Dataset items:
'''
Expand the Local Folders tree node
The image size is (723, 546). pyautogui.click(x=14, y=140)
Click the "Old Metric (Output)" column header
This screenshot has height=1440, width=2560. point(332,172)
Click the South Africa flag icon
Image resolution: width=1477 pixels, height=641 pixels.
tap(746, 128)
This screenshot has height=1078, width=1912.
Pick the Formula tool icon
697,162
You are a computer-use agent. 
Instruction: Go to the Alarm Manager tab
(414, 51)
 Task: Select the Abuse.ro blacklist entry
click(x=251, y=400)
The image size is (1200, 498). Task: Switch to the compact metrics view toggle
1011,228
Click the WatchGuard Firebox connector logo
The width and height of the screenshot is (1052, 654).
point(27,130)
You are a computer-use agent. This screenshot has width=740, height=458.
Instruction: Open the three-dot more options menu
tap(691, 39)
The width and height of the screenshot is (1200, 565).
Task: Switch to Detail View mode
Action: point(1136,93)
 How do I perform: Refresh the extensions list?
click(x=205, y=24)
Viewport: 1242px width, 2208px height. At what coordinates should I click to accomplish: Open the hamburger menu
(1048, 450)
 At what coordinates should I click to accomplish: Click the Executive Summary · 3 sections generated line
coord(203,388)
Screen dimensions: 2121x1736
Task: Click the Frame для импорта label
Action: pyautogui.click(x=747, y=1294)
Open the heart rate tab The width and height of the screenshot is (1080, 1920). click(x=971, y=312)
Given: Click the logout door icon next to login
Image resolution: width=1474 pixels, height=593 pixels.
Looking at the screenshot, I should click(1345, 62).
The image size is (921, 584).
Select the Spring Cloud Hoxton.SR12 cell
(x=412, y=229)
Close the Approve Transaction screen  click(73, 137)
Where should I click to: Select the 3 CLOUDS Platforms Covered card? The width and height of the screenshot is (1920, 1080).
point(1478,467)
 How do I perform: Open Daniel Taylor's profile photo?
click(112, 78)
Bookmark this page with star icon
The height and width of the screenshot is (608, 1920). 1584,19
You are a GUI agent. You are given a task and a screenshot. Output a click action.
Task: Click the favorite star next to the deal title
'''
Problem requirements — Please retype exactly the line containing "You are a GUI" and each line after it to the end of the records, and nothing more.

Finished task —
You are a GUI agent. You are given a task and a screenshot. Output a click action.
Task: Click the favorite star next to the deal title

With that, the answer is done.